If you write all the flexagon invariants as a system of equations, small deviations around legal states can be written as a linear system. For example, the stiffness of a sheet of paper between (x1,y1) and (x2,y2) provides
(x1 - x2)**2 + (y1 - y2)**2 - L**2 == 0
It can be mitigated to
chi2 = (x1 - x2)**2 + (y1 - y2)**2 - L**2 + other constraints...
The derivatives of chi2 with respect to x1 , x2 , y1 , y2 give linear equations. The system of linear equations is a matrix, and eigenvalue / eigenvector expansion of this matrix gives you linear combinations of parameters x1 , x2 , y1 , y2 that are easy or difficult to bend. Eigenvectors represent a basic set of possible directions, and each corresponding eigenvalue tells you how difficult it is to bend in that direction. Larger eigenvalues are more limited.
The problem with the above is that if there are really valid directions, i.e. chi2 derivative of chi2 with respect to p is 0 (the original restriction is absolutely satisfied), the matrix is singular and cannot be inverted to obtain its own system. If you only want to know what absolutely allowed directions are, you can calculate the zero matrix space instead of your eigensystem. However, I suspect (I never played with phlegan) that the "permitted" directions are associated with a slight bend, in which case chi2 is small but non-zero. Then you will look for small but non-zero eigenvalues. Other degrees of freedom are allowed and uninteresting, such as the translation or rotation of the entire object. To turn it into a pure eigensystem problem (generally empty space), add restrictions to a system with arbitrarily small lambda constants:
chi2 += lambda_x * (x1 + x2)**2/4.0 + lambda_y * (y1 + y2)**2/4.0
You will recognize them in your decision because they will change as you change each lambda. (The example above gives a fine lambda_x for translating to x and lambda_y for translating to y.)

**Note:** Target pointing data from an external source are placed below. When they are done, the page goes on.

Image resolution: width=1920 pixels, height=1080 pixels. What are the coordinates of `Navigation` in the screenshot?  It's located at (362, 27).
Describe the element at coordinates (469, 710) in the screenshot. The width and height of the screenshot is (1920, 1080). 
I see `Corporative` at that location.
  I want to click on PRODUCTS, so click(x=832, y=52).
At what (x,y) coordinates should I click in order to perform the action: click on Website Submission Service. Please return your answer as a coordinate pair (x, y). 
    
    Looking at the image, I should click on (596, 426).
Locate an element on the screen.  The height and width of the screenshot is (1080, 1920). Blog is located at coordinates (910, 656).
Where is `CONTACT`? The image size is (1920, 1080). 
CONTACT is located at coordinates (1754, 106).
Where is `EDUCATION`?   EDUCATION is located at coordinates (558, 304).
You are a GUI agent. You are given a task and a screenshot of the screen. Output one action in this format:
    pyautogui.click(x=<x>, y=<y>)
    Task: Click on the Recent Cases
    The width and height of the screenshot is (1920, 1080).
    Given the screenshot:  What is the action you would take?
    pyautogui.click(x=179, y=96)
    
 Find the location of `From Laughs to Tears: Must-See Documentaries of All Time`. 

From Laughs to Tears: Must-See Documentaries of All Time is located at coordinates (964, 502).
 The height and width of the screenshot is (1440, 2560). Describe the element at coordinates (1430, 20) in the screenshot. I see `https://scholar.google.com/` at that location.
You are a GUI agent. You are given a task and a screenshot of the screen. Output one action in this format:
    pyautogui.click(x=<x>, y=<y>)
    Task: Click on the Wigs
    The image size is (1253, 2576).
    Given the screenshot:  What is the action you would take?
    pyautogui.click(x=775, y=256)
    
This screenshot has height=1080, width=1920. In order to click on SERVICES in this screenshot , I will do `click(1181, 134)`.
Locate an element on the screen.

From an implementation point of view, you can use any linear algebra software to calculate solutions and check variations with lambdas. I used Python to prototype such a problem (detection in high-energy physics, in which the constraints are measurements, such as “this detector is 3 cm away from this detector”, and chi2 was obtained from the uncertainties “3 cm + - 0.1 cm” ), and then ported the solution to C ++ (BLAS) for production. There was enough linear algebra in the Numpy library for Python (it has BLAS under the hood), although I also used generalized non-linear minimizers in Scipy to debug the matrix solution. The most difficult task is for the indices to line up correctly, which is necessary when you make it as a matrix, and not when you provide an objective function for a general minimizer (because you use variable names instead). This is more of a Matlab or Mathematica problem, so if you are comfortable with one of them, use it instead. This problem will require a lot of trial and error, so use the most interactive system (with a good REPL interface or worksheet / notebook).
It is also useful to draw a graph of connections (graph graph theory, not graph), on which their limitations can be indicated. For me it was a necessary first step before writing down the equations.
It can also help visualize the system by writing a set of functions that take parameter values ( x1 , etc.) and draw a picture using OpenGL (or other three-dimensional grid rendering). This may show you if any restriction is being violated because the mesh tiles will run against each other. It can also help you determine the degrees of freedom represented by each eigenvector: change the parameters by the linear combination represented by the eigenvector, and you will see if it simply translates / rotates, or if it makes some interesting twist or fold.